What is JSTOR?
JSTOR is a digital library of journals, academic ebooks, images, and primary sources.
JSTOR contains the full-text of more than 2,300 journals from 1,000 publishers, with publication dates ranging from 1665 to the present (for certain titles). Journals are available in more than 60 disciplines in the humanities, social sciences, and sciences and mathematics.
JSTOR contains more than 40,000 ebooks from academic publishers. The ebooks work just like journals, offering unlimited use and chapter downloads in PDF format.

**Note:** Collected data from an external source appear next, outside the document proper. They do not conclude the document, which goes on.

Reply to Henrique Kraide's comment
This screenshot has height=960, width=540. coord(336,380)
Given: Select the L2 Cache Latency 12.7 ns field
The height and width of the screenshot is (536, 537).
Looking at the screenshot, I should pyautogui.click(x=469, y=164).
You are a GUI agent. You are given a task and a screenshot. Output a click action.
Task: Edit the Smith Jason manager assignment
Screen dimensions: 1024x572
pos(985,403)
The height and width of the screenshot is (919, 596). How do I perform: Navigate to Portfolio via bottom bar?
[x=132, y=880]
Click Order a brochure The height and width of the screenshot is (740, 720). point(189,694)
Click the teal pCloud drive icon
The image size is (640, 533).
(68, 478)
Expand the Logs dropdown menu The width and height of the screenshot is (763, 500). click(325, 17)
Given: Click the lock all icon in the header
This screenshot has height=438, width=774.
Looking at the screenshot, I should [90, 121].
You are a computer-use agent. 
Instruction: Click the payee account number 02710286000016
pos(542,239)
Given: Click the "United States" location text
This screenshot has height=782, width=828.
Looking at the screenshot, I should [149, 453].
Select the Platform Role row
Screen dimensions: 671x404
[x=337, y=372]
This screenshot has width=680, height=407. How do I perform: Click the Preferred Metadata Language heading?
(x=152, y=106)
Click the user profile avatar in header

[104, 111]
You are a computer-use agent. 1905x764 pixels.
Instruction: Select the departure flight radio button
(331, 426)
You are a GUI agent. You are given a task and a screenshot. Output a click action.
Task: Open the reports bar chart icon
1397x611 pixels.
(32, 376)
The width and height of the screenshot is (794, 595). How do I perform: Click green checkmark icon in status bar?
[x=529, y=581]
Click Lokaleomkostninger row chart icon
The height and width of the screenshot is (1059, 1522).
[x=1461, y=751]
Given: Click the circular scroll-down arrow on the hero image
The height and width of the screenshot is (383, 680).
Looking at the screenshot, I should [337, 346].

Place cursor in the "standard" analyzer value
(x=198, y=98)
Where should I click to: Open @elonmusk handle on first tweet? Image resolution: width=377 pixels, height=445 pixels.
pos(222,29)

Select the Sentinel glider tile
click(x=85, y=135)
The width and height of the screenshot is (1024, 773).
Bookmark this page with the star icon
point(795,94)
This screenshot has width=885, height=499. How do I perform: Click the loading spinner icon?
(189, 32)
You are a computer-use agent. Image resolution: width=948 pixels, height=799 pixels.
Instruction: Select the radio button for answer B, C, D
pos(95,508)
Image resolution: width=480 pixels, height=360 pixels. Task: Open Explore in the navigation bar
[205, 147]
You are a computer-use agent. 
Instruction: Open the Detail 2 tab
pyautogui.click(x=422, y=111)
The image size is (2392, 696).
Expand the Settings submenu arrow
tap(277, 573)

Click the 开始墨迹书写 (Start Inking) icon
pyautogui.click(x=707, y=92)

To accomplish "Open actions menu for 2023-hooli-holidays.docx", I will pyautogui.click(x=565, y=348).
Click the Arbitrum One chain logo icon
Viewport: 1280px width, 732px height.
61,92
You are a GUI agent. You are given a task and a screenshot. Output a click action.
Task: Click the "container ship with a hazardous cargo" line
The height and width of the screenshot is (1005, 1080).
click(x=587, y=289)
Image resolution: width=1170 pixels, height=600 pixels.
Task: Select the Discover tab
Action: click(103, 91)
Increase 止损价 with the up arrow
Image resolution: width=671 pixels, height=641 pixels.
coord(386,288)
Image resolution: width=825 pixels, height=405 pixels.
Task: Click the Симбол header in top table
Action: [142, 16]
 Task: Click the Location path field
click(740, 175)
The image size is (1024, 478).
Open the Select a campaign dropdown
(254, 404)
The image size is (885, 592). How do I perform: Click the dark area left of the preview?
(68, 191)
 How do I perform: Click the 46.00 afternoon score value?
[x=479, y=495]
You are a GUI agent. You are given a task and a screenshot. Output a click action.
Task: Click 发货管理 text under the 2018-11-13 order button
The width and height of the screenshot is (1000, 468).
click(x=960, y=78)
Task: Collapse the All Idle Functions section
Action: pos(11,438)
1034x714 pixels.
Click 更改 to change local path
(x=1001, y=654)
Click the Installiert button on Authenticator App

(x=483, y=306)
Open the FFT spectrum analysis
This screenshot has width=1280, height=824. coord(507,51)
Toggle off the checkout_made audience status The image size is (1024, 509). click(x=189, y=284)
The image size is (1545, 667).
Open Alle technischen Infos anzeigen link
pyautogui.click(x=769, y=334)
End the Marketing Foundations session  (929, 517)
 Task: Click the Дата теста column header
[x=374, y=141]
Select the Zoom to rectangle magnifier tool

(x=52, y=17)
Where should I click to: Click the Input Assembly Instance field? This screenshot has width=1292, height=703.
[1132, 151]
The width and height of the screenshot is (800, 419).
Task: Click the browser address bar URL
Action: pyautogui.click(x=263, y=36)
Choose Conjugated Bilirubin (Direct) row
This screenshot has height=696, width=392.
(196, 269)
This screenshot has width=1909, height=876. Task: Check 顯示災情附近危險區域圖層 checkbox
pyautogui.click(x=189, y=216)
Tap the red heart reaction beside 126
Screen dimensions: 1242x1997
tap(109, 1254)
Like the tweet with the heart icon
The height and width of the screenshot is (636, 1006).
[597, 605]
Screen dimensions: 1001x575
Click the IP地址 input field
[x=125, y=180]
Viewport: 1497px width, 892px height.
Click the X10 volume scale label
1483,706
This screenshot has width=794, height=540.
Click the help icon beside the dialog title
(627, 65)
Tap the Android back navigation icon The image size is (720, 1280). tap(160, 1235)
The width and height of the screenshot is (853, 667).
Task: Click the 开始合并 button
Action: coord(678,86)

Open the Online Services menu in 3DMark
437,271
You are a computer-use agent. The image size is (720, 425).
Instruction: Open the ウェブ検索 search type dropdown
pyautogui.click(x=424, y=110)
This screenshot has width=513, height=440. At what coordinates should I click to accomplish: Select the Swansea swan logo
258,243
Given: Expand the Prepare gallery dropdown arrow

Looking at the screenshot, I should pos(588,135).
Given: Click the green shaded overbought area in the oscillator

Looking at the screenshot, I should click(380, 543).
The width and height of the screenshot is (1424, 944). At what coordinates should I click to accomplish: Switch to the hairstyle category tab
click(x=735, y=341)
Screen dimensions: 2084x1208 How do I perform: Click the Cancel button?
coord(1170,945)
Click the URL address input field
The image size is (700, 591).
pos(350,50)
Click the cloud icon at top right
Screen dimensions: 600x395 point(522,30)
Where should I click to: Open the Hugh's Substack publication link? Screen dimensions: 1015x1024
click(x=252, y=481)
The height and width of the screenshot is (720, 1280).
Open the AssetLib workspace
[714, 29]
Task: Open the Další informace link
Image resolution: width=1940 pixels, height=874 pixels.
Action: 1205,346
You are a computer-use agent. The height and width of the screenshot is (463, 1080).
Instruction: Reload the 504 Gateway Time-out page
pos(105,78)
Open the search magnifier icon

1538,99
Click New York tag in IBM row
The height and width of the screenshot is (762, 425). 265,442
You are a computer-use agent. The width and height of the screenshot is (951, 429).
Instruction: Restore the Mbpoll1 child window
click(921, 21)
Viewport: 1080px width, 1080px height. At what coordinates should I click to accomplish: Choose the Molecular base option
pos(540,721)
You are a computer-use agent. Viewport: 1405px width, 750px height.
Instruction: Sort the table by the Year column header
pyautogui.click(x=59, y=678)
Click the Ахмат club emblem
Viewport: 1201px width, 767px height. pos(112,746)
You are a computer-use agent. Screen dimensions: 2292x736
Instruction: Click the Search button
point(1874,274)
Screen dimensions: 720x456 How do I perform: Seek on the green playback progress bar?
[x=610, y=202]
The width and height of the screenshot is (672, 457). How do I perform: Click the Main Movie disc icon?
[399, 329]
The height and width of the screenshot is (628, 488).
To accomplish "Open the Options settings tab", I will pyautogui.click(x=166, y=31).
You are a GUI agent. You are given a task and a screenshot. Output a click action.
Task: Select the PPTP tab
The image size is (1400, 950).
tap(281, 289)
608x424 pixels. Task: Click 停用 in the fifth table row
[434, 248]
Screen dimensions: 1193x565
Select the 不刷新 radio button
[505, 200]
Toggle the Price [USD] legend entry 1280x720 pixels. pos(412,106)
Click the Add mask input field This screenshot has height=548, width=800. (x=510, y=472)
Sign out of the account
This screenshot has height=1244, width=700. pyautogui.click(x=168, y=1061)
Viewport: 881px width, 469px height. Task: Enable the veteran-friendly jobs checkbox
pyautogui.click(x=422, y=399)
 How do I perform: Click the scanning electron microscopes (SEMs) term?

JSTOR includes more than two million primary sources across four collections:
- 19th Century British Pamphlets - This is a collection of more than 26,000 pamphlets published in the 19th century. They chronicle political and socioeconomic issues and debates of concern to Britain at the time, and the digitized files preserve images and contemporary annotations. For libraries that subscribe to 19th Century British Pamphlets, the content is available alongside the journals and ebooks on http://www.jstor.org.
- Global Plants - Global Plants is the world’s largest database of digitized, high-resolution plant type specimens, and also includes reference works and primary sources such as correspondences, diaries, botanical illustrations, and photographs. Global Plants is available at http://plants.jstor.org.
- Struggles for Freedom: Southern Africa - Struggles for Freedom (http://www.aluka.org/struggles) is a collection of more than 20,000 objects that relate to liberation movements in six southern African countries. The objects include oral histories, speeches, nationalist publications, fully digitized books, and pamphlets.
- World Heritage Sites: Africa - World Heritage Sites (http://www.aluka.org/heritage) is a collection of visual, contextual, and spatial documentation of African heritage sites and rock art sites. The more than 50,000 objects in the collection include photographs, 3D models, GIS datasets, site plans, excavation reports, and other scholarly material.